My parents just celebrated the birth of their ninth grandchild.
Nine children, all in the span of five years, and they’ve only just begun.
I am so happy for my sister, and thrilled for my parents who have evolved into this role so beautifully.
And yet…gulp…they have evolved into this role…without a thought, a word or, seemingly, a care.
I always knew I would get older, even have children of my own. I was never fearful of aging, and looked forward to adulthood.
Well, here I am now; a woman, a Mrs., and, horrifyingly enough, a lady. (My mother recently referred to women my age as ‘ladies’. When I pointed that out to her, she paused and thought about what it meant to have a lady as a daughter. The end result was that we shrugged and went with it, as awkward as it was for both of us.)
I love it, this freedom of living life on my own. Growing up wasn’t too fun, but boy was it worth it.
And then I take a look at those who were the adults in my life, and the reality sets in.
I want to be a big girl so very badly. I have so much to offer the world now. It’s my time.

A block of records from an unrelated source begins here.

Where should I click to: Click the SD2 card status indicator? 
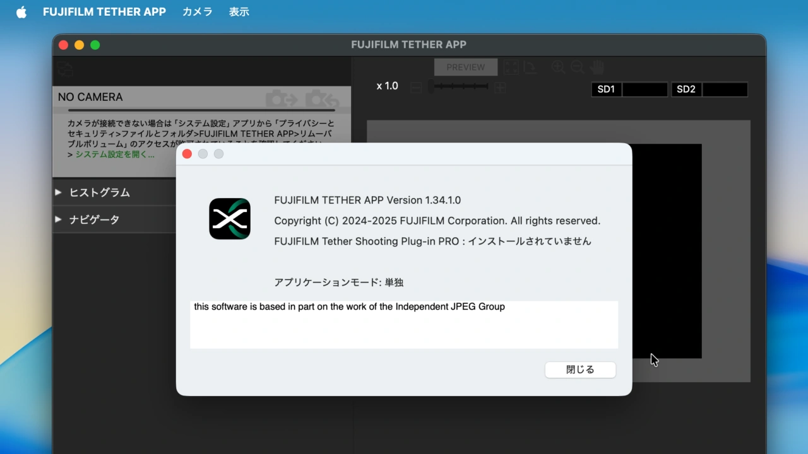(x=708, y=89)
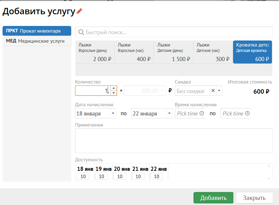Select the Прокат инвентаря category
The height and width of the screenshot is (205, 279).
click(37, 31)
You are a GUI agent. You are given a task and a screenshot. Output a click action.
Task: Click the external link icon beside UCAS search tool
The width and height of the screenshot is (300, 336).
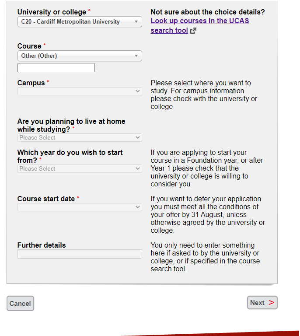pyautogui.click(x=193, y=31)
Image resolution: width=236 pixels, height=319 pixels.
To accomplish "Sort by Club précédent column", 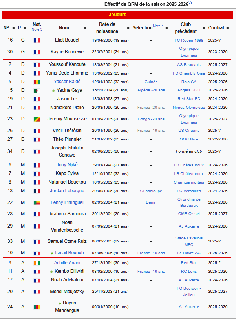I will pyautogui.click(x=203, y=28).
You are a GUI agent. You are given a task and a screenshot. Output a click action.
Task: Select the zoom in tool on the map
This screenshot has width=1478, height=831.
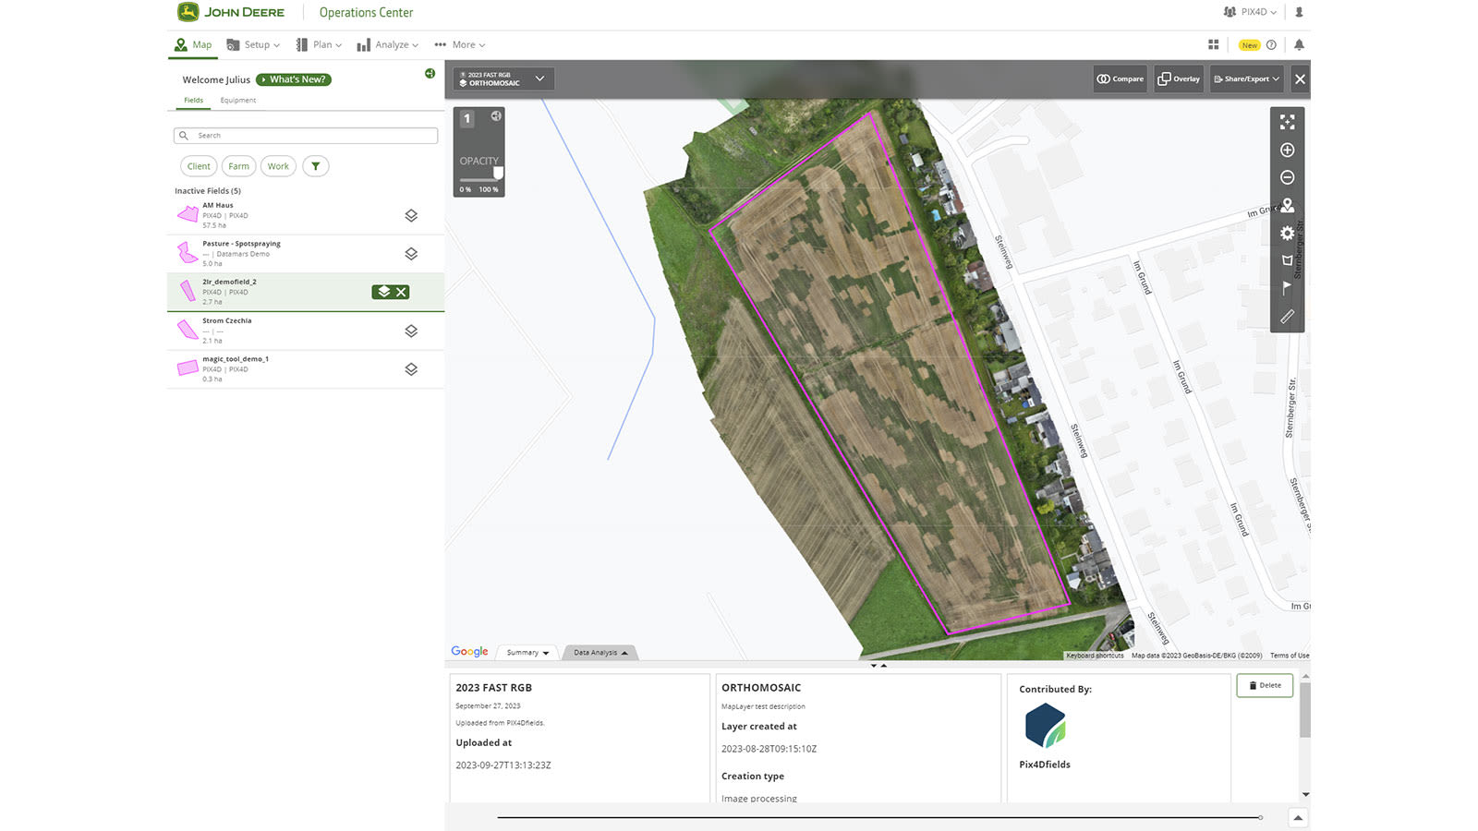coord(1287,150)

But…that means it’s no longer theirs. They will sit back happily and enjoy the fruits of their labor. They will smile and laugh and tell me stories of when they were my age, or when I was my child’s age, and I will…
…what will I do?
How will I relate to them?
Truth be told, I didn’t want to grow up to stand on my own. I wanted to catch up to them, to stand next to them, so I could be a part of their world.
Now that world is their age, and I am still here, still trying to be what time will never allow me to be.